国道55号をひたすらペダルをこぐ。やがて最初のトンネル、鉦打トンネルに入る。歩道もそれなりに幅があって、思ったより走りやすかった。しかし中の悪臭にはまいった。排気ガスではなく、堆肥の充満したようなにおい。こんなにおいがしたのは、このトンネルだけだった。 トンネルを出てほっとし、しばらく走ると道路わきにあずま屋が見えた。見ると「ヘンロ小屋3号 鉦打おへんろさん休憩所」とある。各地でヘンロ小屋が出来ているというのはネットで知っていたが、実物を見るのは初めてだ。 せっかくなので一休み。ノートもあって、たくさんの書き込みがあった。とはいっても、気が急くので10分ほど休んで8:40出発。
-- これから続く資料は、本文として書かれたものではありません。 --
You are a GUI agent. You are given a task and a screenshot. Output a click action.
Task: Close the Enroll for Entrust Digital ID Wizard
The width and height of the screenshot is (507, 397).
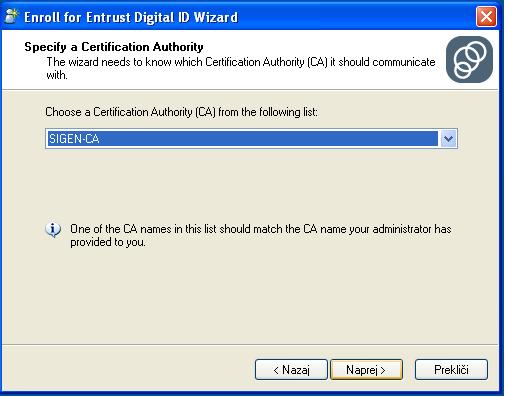pos(486,16)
■宿坊の立派なことに感心。二十三番霊場「薬王寺」(9:40/28.0km) とにかく暑い。名古屋のまとわりつくような暑さではなく、日差しが刺さるような暑さだ。知らなかったが、この日、四国地方の梅雨が明けたらしい。 日和佐町に入ったあたりの峠の途中で、またお遍路休息所を発見。どうやら国土交通省関係のものらしい。ここでも折角なので一休み。理由をつけては休んでいる。中には「自由にお持ちください」と書いた防水ケースが置かれている。開けてみると、仏教とも関係のなさそうな宗教団体のパンフレットが大量に詰め込まれていた。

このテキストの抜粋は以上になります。